I recently posted a figure for Nature Communications lag times on Twitter and was asked to generate others. I figured that I should write an R script and people can make their own!

The PubMedLagR code is available here with instructions for use.

A query for Nature Communications data at PubMed, such as:

nat commun[ta] AND 2000 : 2018[pdat] AND journal article[pt]

Retrieves all paper for this journal. The range from 2010 to 2018 is for illustration, this journal has only been in operation for these years. Filtering for journal articles rather and attempting to get rid of reviews and front matter is wise, but doesn’t always work. Again this journal doesn’t carry this material so this is for illustration. Getting your query right is very important.

Save the results in XML format and then run the R script as directed. This should give a csv of the data and a png of the lag times.

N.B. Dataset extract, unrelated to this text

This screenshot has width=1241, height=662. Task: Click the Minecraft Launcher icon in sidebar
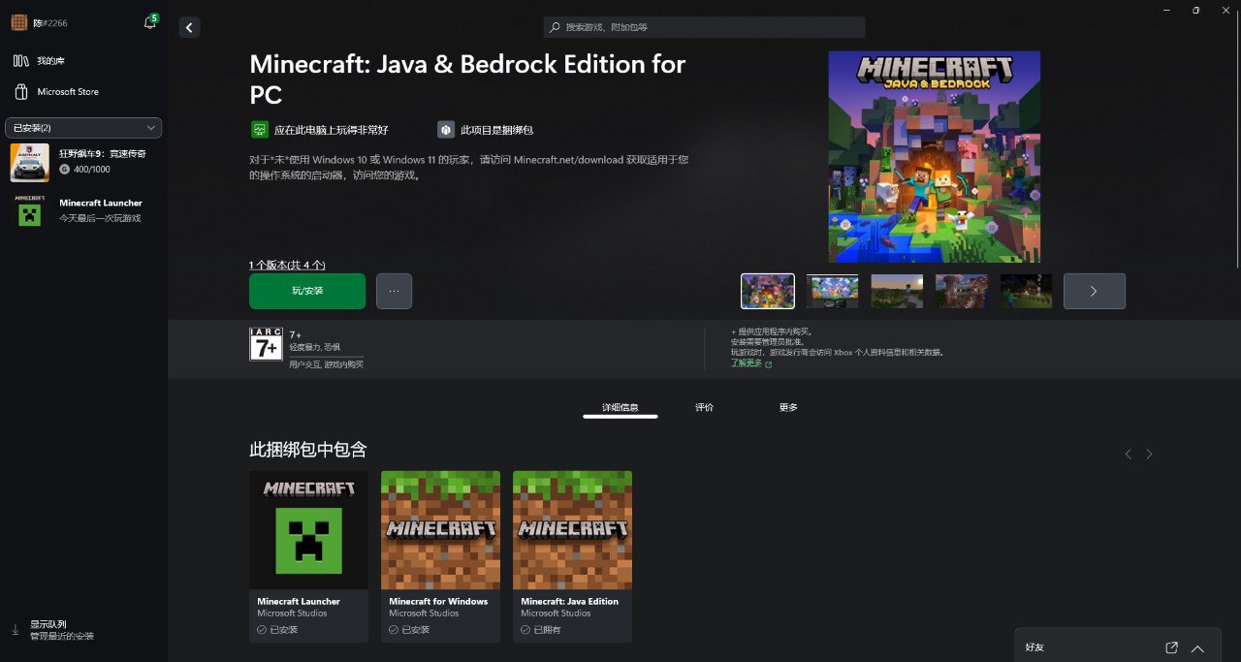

This is data from Nature Communications. Colleagues had two separate papers accepted at this journal and experienced long delays. I was interested to see if papers were generally taking longer to publish here. Of course we do not know why. Delays are partly the fault of the authors, the reviewers and the journal and it is not possible to say why publication lag times are increasing for this journal year-on-year. The journal has grown in terms of number of papers published, has this introduced inefficiencies? Are reviewers being slow to review? Are they being more demanding? Are Editors not marshalling the referee reports and providing clear guidance to authors? Allowing too much time and too many rounds of revision? Are authors being too slow to do further experimental work? The answer will be yes to some of these questions for some of the papers.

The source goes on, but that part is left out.